Lordos Hotels (Holdings) Public Ltd on Thursday announced that its board of directors approved the annual report for 2025 and set the date for the company’s annual general meeting (AGM).
Consequently, the company confirmed that the annual general meeting will take place on June 24, 2026 at 18:00 at the Golden Bay Hotel in Larnaca.
Moreover, the board approved the management report, the audited consolidated financial statements, and the corporate governance report for 2025, all of which will be presented for discussion at the meeting.
The company reported that profit attributable to shareholders reached €4.3 million in 2025, compared with €3.5 million in 2024.
Overall profit for the year increased to €5.3 million, up from €4.1 million recorded in 2024.
The net earnings per share attributable to shareholders rose to 12.42 cents in 2025, compared with 10.13 cents in the previous year.
The board decided, after reviewing all relevant data, to propose the payment of a dividend of €0.04 per share, corresponding to 11.76 per cent of the nominal value of the share.
The group’s total income increased by €5 million, representing a 21 per cent rise, reaching €29.4 million in 2025 from €24.4 million in 2024.
This increase was attributed to higher hotel occupancy rates and increased revenue per room across the group’s properties.
As a result, the gross profit of the group rose by 28 per cent, or €3.3 million, climbing from €11.8 million in 2024 to €15.1 million in 2025.
The group’s sales and marketing expenses increased by 7 per cent to €719,200 in 2025, compared with €671,300 in 2024, primarily reflecting higher advertising and hospitality costs.
At the same time, administrative expenses rose by 17 per cent to €7.2 million in 2025, compared with €6.2 million in the previous year.
Within administrative expenses, €2.8 million, or 39 per cent of the total, relates to depreciation of property, plant, and equipment, compared with €1.9 million, or 31 per cent, in 2024.
The group’s net finance costs decreased to €565,000 in 2025, from €605,000 in 2024, mainly relating to interest on loans used to finance capital investments in the group’s hotels.
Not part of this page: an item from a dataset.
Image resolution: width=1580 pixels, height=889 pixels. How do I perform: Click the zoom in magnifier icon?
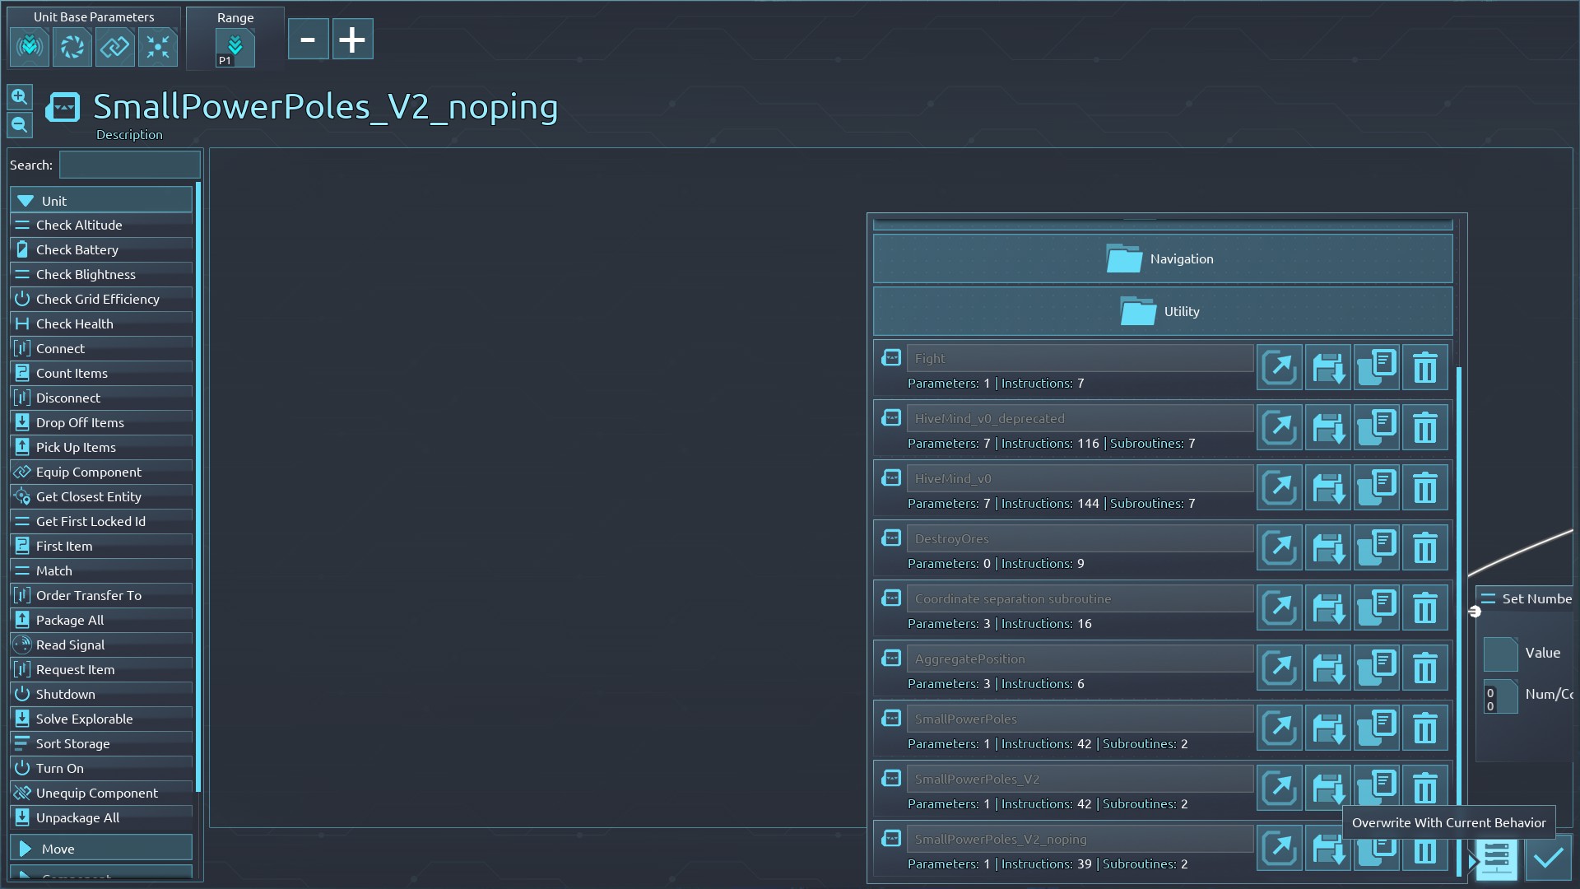point(20,97)
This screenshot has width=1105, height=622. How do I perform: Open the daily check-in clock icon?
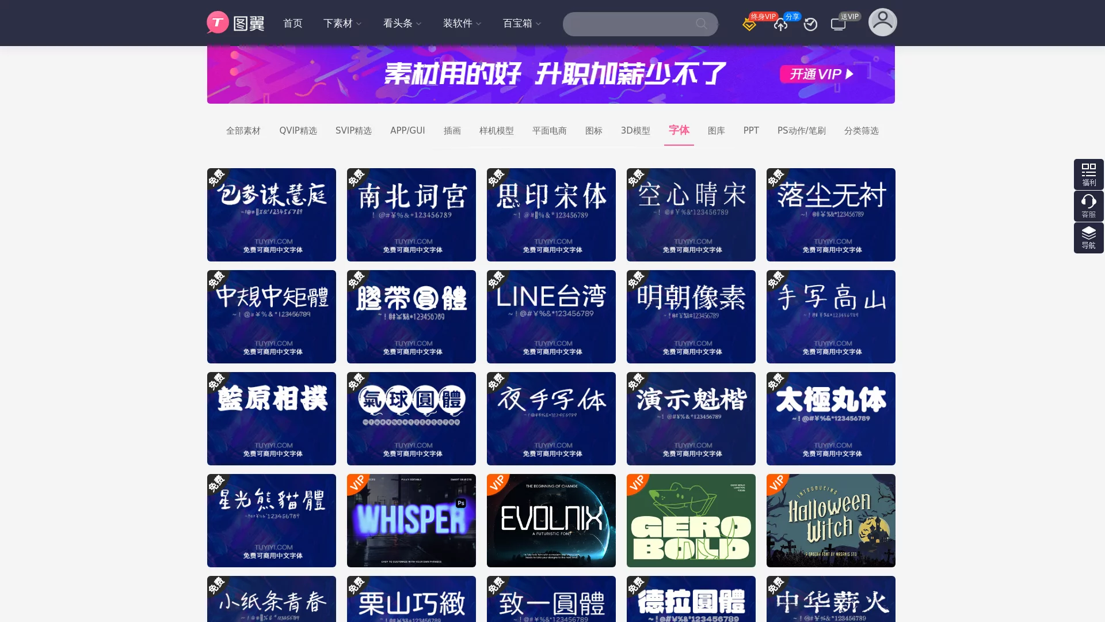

The proposed record date for determining eligible shareholders has been set for July 6, 2026.
Transactions completed up to the end of the trading session on July 2, 2026 will be included in the register for the record date.
As a result, shares of the company will trade with dividend entitlement until July 2, 2026.
From the start of trading on July 3, 2026, the shares will trade without dividend entitlement.
Eligible beneficiaries will also include investors who have completed over-the-counter transactions that have been registered in the Central Securities Depository system by the record date.
The proposed dividend payment date has been set for July 15, 2026, with the exact dispatch date to be announced at a later stage.
The company also reminded shareholders of their right under article 127B of the Companies Law Cap. 113 and the corporate governance code to add items to the agenda of the annual general meeting and to submit draft resolutions.
A request from shareholder or shareholders holding at least 5 per cent of the issued share capital must be submitted in written or electronic form by May 13, 2026, which is at least 42 days before the meeting.
Finally, the company stated that the total number of issued shares currently stands at 35,009,157.